One million so-called ‘software engineers’ lawyer up.
If My Cousin Vinny taught me anything, it’s that they could have proved his expertise by asking a bullshit question in front of the jury regarding his expertise.
In seriousness, there are courts that have ruled that expert witnesses are not required to have degrees or even certifications so long at they can prove expertise in their field and current use. This is outside of the Board of Examiners decision though, so I wish him luck. What he has going for him is that a lot of engineers are unlicensed.
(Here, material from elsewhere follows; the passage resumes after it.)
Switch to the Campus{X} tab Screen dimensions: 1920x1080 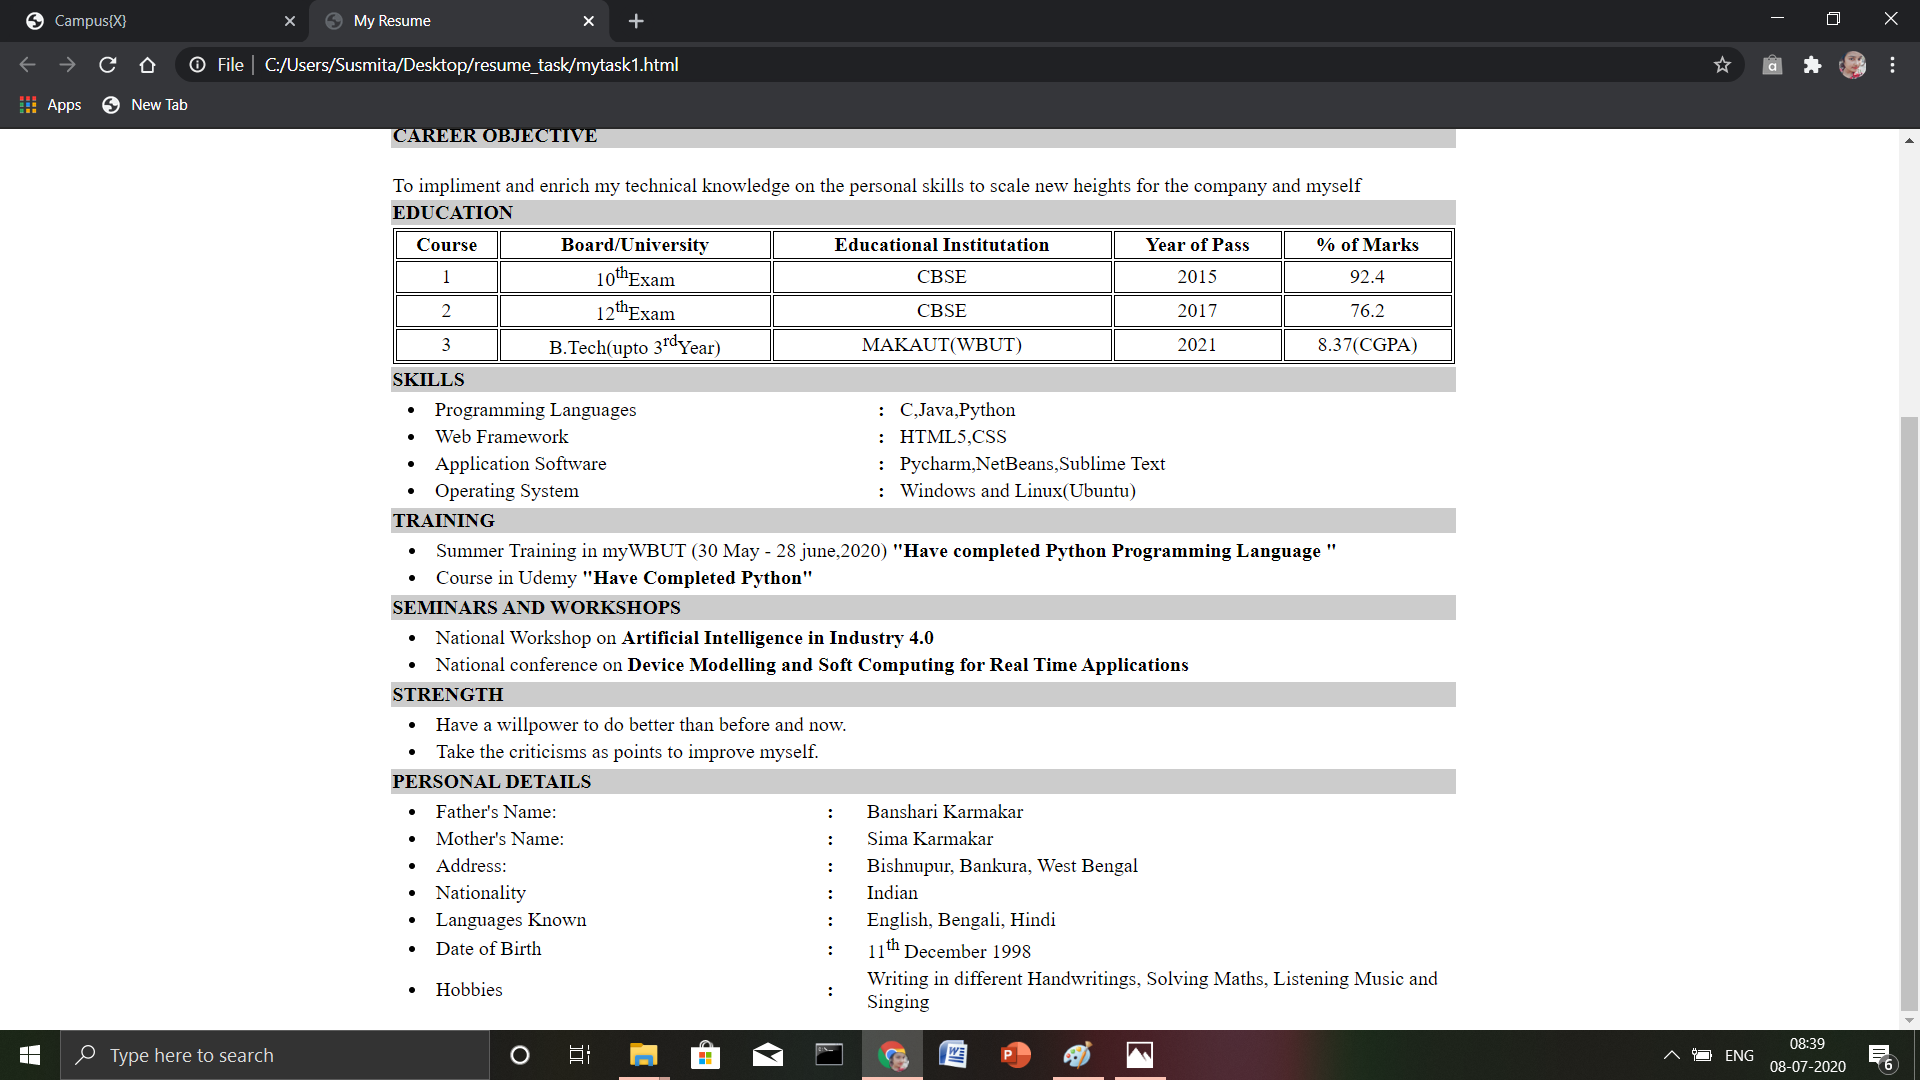[x=150, y=20]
I have long thought that the end game of IT fields will be this same path: licensing or some sort of federal or state certification. Yes I know it would take some crazy agreements by people to get to that point, but I can see it unofficially already. Jobs in the past required nothing but you telling them your expertise. Jobs today require a degree and many want vendor certifications. My guess is that if I ever testify in court regarding something in the way of IT networking or security, I’d be asked for my certifications and degrees. The same for any expert, really.
It’s pretty easy for licensing boards to become irrelevant without enforcement. Push comes to shove the state licensing board isn’t going to rule against itself in allowing “practicing” of trades in its jurisdiction. It’s probably true that one doesn’t have to be an expert, but this is just (one would think) SOP in defense rejecting the expertise of an expert witness called.
There was a lot of sturm and drang about a Geology licensing board in Texas several years ago - the idea being that if a geologist working for an oil company doesn’t find oil, he could potentially be sued for malpractice or incompetence.